» EXCERPTED PASSAGE:
_____

My Trouble with Bayes - another
http://themultidisciplinarian.com/2016/01/21/my-trouble-with-bayes/
======
wuch
If you consider subjective priors to be a problem, this can be addresses to
some degree using so called "objective priors". They are objective in a sense
that if two people agree on underlying principles of how priors should be
assigned, then they will get the same priors. Catch is that you must decide
what principles to use, as they are not objective themselves.

Updating multiple times on the same evidence can be bad - as it overstates
evidence you have for some hypothesis - but you could do much worse. Instead
of discovering that H implies E, suppose instead that you conditioned on H,
which as later turned out is logically inconsistent. This is in general
serious mistake regardless if what you are doing have word "frequentist" or
"Bayes" attached to it, but consequences are not necessarily always the same.
Larry Wasserman in chapter titled "Strengths and Weaknesses of Bayesian
Inference" of his "All of Statistics" have an example concerned with
estimating a normalizing constant. He compares the two approaches, frequentist
one which works just fine, and Bayes one which fails miserably. There is no
additional commentary so I always wondered if he never realized that
derivation makes inconsistent assumptions, or he realized that but intended to
show that frequentist comes out just fine. Ex falso quod libet.

Regarding the raven paradox, the underlying reasoning and conclusions always
appeared to me to perfectly natural and reasonable. I think it is to great
detriment for mathematics and statistics, that people come up with catch names
with word "paradox" in it, for things that are merely unintuitive to them. For
example Simpson's paradox is a simple observation that: probability of an
event, is not a simple average of event probability across all groups, instead
those within group event probabilities should be also weighted by relative
group sizes. Whats paradoxical about that?

Regarding negation of H, not being a real hypothesis -- this is only true if
you claim that you somehow consider all alternative hypotheses. I don't think
people claim that. I seems to me that it is rather taken to represent only
those alternative hypothesis that are under consideration given your modeling
assumptions. Then it is perfectly fine and valid. I like how Jaynes avoided
this kind of misinterpretations by conditioning everything on background
information used and other assumptions. Let all of those be represented by B.
Then you would talk about P(H|B) and P(~H|B), which makes it clearer that you
don't talk all unknown unknowns.

------
dkbrk
I have yet to see any convincing criticism of Bayesian reasoning when
performed using priors derived from the Principle of Maximum Entropy [0]. By
incorporating all information available and nothing more, such a prior neither
makes unwarranted assumptions nor throws away information (as is very commonly
done with other methods). In principle the process of generating such a prior
demands absolutely no subjectivity, rather it it the result of a logical
deduction from all information available. In practice some information may be
difficult to specify or incorporate, however this is automatically accounted
for by the Principle of Maximum Entropy as it guarantees that nothing is
assumed that is unspecified and being unable to incorporate some information
will merely result in all possibilities being considered without bias. In the
very worst case when you have no relevant information which can be
incorporated this regresses to an uninformative prior (such as the uniform
distribution) which are easily and rigourously handled by this principle even
in far more complex cases where other approaches fail entirely. Furthermore,
given a different prior this process can tell you exactly what additional
(unwarranted) assumptions are made.

_____

[Item-finding rows]
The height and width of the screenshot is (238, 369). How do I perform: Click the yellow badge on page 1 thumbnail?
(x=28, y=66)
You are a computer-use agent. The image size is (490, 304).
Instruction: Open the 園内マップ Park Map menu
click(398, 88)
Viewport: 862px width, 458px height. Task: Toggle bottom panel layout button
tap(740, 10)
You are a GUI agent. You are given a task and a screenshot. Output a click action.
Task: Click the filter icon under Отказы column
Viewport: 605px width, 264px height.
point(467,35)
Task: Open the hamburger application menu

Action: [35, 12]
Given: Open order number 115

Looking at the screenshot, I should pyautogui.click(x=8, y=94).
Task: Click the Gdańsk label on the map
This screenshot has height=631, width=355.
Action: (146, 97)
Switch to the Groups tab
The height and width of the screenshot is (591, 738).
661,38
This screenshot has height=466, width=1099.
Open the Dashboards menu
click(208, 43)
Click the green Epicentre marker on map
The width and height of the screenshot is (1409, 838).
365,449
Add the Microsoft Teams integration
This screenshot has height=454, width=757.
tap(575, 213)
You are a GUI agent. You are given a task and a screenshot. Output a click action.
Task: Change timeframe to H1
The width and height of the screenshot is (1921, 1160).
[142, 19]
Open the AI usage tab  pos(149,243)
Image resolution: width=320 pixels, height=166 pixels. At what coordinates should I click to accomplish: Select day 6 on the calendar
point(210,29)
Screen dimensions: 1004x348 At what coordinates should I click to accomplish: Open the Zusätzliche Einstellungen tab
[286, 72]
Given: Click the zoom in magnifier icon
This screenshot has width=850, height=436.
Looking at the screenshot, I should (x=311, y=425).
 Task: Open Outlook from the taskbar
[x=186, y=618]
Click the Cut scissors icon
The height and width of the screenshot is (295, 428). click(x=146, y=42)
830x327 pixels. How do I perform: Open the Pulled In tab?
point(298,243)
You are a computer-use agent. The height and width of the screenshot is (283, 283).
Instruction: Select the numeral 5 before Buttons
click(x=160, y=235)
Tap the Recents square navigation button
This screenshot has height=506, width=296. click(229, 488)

_____

» EXERCISE OBJECTIVE:
Give part of the Bayes thread again, starting at the words "Larry Wasserman in" and stopping after "falso quod libet.". Swap "frequentist" for "classical" throughout that part.

» WRITTEN RESPONSE:
Larry Wasserman in chapter titled "Strengths and Weaknesses of Bayesian
Inference" of his "All of Statistics" have an example concerned with
estimating a normalizing constant. He compares the two approaches, classical
one which works just fine, and Bayes one which fails miserably. There is no
additional commentary so I always wondered if he never realized that
derivation makes inconsistent assumptions, or he realized that but intended to
show that classical comes out just fine. Ex falso quod libet.